Abortion was only decriminalized in the nation in 2019 — 42 years after terminations were made legal up to 24 weeks in most circumstances in the rest of the UK, but despite legislation, lack of government funding and political wrangling have meant women are still having to travel to the British mainland for abortions.
Currently, there are still no surgical abortion services available in Northern Ireland and no options for abortion after 10 weeks of pregnancy.
Last year, 161 women crossed the Irish Sea to England and Wales for an abortion, British government statistics published last month showed.
“The fact that 161 people traveled last year is totally unacceptable, even one should be a scandal,” Dani Anderson from the Abortion Support Network said.
The US Supreme Court decision to overturn the 1973 Roe v. Wade ruling which enshrined the right to abortion prompted some states to introduce a ban.
That has raised fears women from low-income, rural and ethnic minority backgrounds would be hit hardest if they have to travel.
In Northern Ireland, campaigners say this is already a reality.
Grainne Teggart, deputy program director for Amnesty International in Northern Ireland, said traveling for an abortion had not been “safe or viable” for many during the COVID-19 pandemic.
From a healthcare perspective, “later trimester abortions are more complex, so it is the women who should be traveling the least who are being made to travel,” said Naomi Connor, co-convener at the grassroots campaign group Alliance for Choice.
Healthcare is a devolved issue for the Northern Ireland Assembly in Belfast, but the main pro-UK party is currently refusing to join the power-sharing executive between unionists and nationalists in a row over post-Brexit trade.

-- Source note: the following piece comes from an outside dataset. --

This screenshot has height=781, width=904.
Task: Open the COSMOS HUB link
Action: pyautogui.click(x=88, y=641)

Northern Ireland Minister of Health Robin Swann claims he is unable to commission full abortion services without a functioning executive.
Still, there is renewed hope that abortion services might finally be commissioned, despite the current political paralysis.

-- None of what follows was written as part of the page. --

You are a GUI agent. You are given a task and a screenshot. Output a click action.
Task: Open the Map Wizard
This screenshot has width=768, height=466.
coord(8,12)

Lawmakers in the British parliament in London recently voted to implement access to services in Northern Ireland, passing the Abortion (Northern Ireland) Regulations 2022. They allow British Secretary of State for Northern Ireland Brandon Lewis to step in, controversially overriding the authority of the devolved administration in Belfast.
Teggart welcomed the regulations as a “very necessary move.”
“For the health minister [Swann] it is a damning indictment on his failure to prioritize the health of women and girls,” she said.
Lewis wants services to be “delivered and available to all across Northern Ireland as soon as possible.”